What this exercise asks -
1 - Repeat the textile coloration passage from "1. Technology Integration: Adopt" to "digital printing unit.".
2 - Go on with the passage on digital color printing for apparel fabric, starting right after its final sentence.

Supplied passage -
###
The goal is now attainable and here are the technology integration steps required to start bringing back jobs and profits product by product:

1. Technology Integration: Adopt Modern Coloration Technology

The single most important technology requirement is shifting the sampling and production coloration of fabric from traditional mass production spot color to modern digital process color.  Mass production requires the man hours and cost of color separations, custom color mix, dip approval, screen making, registration, and production printing and drying, which, cannot match the change-on-the-fly instant capability to change the print and colors on a digital printing unit. 
The textile industry and its research organizations are focused on tuning old technology. The time and money they have wasted on mass spot coloration has blocked much of the integration required for change-on-the-fly coloration.  If they had spent one percent of those resources on process color we would be changing colors and prints on the fly just like the color printer on your desk.  Digital process color printers, like the printing units that businesses’ use every day, operate with four or six fixed colors and create visual colors by adjusting the density of the dots of each color.  The variations in density allow your eyes to process different colors from the reflections of light from the different concentrations of dots.  This is how everything from magazines to labels are printed today it is even how your television and smart phone send you images. The problem is, this is not how 99% of apparel is colored today, that process hasn’t changed in hundreds of years.  Digital process color can remove the pre press costs and press preparation labor as well as the post-printing cleanup that drives minimum inventory purchase requirements.
###
Information supplied -
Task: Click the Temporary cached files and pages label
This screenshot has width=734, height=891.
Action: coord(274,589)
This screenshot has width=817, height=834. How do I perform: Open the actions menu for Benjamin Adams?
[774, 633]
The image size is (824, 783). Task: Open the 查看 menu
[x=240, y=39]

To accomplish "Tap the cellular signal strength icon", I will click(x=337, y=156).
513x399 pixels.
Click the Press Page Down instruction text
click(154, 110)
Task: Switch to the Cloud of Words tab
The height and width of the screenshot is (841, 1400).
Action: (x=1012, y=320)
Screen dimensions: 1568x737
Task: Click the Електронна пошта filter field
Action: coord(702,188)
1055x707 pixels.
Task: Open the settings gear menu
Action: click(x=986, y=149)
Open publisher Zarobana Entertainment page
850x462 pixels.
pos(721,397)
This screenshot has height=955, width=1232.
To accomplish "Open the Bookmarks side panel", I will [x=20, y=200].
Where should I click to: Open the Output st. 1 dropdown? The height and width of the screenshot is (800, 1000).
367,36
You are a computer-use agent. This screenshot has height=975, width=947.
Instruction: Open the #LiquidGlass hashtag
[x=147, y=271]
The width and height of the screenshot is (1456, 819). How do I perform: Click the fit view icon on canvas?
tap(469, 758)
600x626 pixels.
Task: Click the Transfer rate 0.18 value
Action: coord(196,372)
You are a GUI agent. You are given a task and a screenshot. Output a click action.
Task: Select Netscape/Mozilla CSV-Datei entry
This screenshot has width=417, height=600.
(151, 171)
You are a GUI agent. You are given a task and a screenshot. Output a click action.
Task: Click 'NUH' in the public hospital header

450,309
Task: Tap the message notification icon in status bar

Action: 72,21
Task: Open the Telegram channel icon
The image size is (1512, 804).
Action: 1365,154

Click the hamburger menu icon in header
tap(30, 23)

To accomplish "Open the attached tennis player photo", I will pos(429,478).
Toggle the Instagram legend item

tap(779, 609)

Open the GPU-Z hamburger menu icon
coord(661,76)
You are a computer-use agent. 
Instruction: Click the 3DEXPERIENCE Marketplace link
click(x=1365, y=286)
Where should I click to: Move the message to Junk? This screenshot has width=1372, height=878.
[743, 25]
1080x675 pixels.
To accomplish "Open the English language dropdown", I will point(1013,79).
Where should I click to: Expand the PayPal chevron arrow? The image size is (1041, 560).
###
Outputs by task -
1 -
1. Technology Integration: Adopt Modern Coloration Technology

The single most important technology requirement is shifting the sampling and production coloration of fabric from traditional mass production spot color to modern digital process color.  Mass production requires the man hours and cost of color separations, custom color mix, dip approval, screen making, registration, and production printing and drying, which, cannot match the change-on-the-fly instant capability to change the print and colors on a digital printing unit.

2 -
Example:  The critical criteria for matching colors and
 multi location output using digital Active Tunnel Infusion 
permanent dye and print coloration.
The transition isn’t easy it requires a detail understanding of the basic colors and their distribution and dot density as well as how the colorant reacts to each fiber type and construction.  Unfortunately the “help” landscape is not populated with many experienced practitioners.  The color experts are generally ink makers or printer makers and neither have experience with the multitude of fabric and fiber combinations or the multitude of care and wash tests required.  The fabric and industry experts have little experience with RIP’s and dot placement so they often have little hope of color matching.  This lack of integrated end-to-end knowledge can be a real bump in the road. But then, learning how to use process color is not any more difficult than learning how to use e-mail or a smart phone.  Skills most of us have conquered over the last few years.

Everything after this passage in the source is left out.